*** GIVEN DATA

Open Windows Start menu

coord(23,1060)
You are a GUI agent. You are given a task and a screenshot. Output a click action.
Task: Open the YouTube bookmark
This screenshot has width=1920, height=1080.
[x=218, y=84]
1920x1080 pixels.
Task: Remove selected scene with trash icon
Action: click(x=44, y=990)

******

§ PROBLEM TO WORK ON
Copy exactly the line that contains "Task: Open the YouTube bookmark" and every line after it, up to and including the last line of the records.

§ EXERCISE ANSWER
Task: Open the YouTube bookmark
This screenshot has width=1920, height=1080.
[x=218, y=84]
1920x1080 pixels.
Task: Remove selected scene with trash icon
Action: click(x=44, y=990)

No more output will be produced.